▶ [Written exercise A]:
Reproduce the gondola lift passage word for word, starting with "The new mono" and going on through "is completely independent.".
▶ [Written exercise B]:
List every diameter that the gondola lift passage gives, along with what each one describes.

▶ [Passage provided]:
## START
Gondola lift-based (New, 2016) 
The new mono cable gondola lift built by Leitner Ropeways uses 60 mm diameter solid cable wire ropes as opposed to Genting Skyway's 54 mm diameter solid cable wire ropes. Likewise, they are among the strongest mono cable gondola installations in the world. Similarly, it is equipped with high-tech electronic equipment and was built in accordance with stringent Swiss regulations. It also has a double safety circuit which is completely independent.

The foundation used for the pylons is of the "Hang-dug Caisson" type. Each pylon is founded on four Caissons measuring 1.2 metres in diameter, socketed down to bedrock. The average depth of the Caissons is about 40 m (135 feet) and each group of four Caissons piles can take a vertical load of 4,000 tonnes against the maximum vertical load of 150 tonnes from the cable car system. The Caissons method is about the safest and strongest foundation in existence, designed specifically for hilly terrain. Each pylon is accessible via rescue tracks on the ground, whilst each gondola is equipped with radio communication equipment from the stations. The new gondola lift spans on 22 pylons as opposed to the former 5 towers.
## END
▶ [Material]:
## START
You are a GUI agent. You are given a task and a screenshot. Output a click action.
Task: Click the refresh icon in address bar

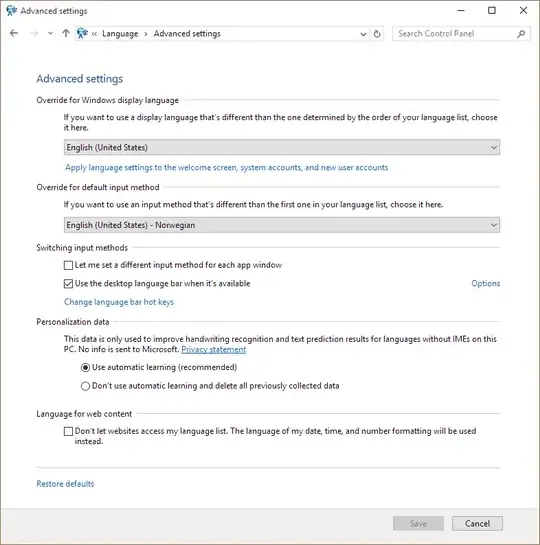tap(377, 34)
## END
## START
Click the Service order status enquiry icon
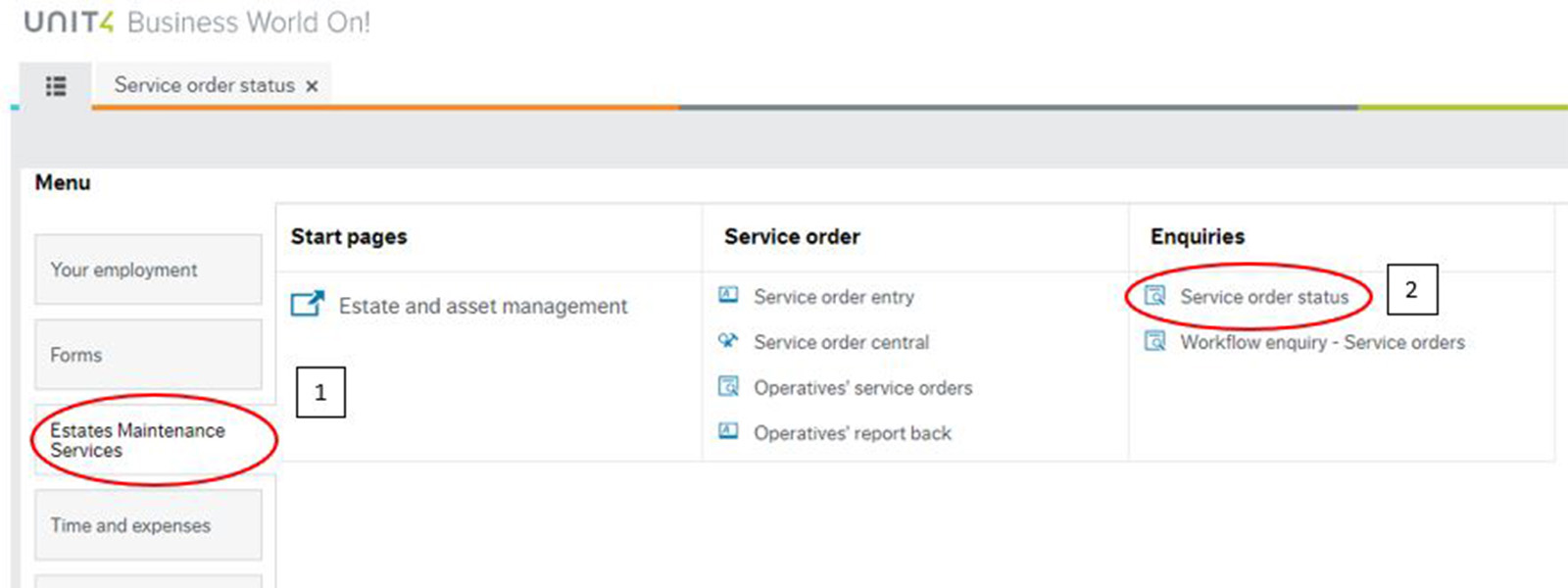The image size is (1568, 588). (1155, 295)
## END
▶ [Exercise answer A]:
The new mono cable gondola lift built by Leitner Ropeways uses 60 mm diameter solid cable wire ropes as opposed to Genting Skyway's 54 mm diameter solid cable wire ropes. Likewise, they are among the strongest mono cable gondola installations in the world. Similarly, it is equipped with high-tech electronic equipment and was built in accordance with stringent Swiss regulations. It also has a double safety circuit which is completely independent.

▶ [Exercise answer B]:
- 60 mm: the solid cable wire ropes of the new mono cable gondola lift
- 54 mm: Genting Skyway's solid cable wire ropes
- 1.2 metres: each of the four Caissons under each pylon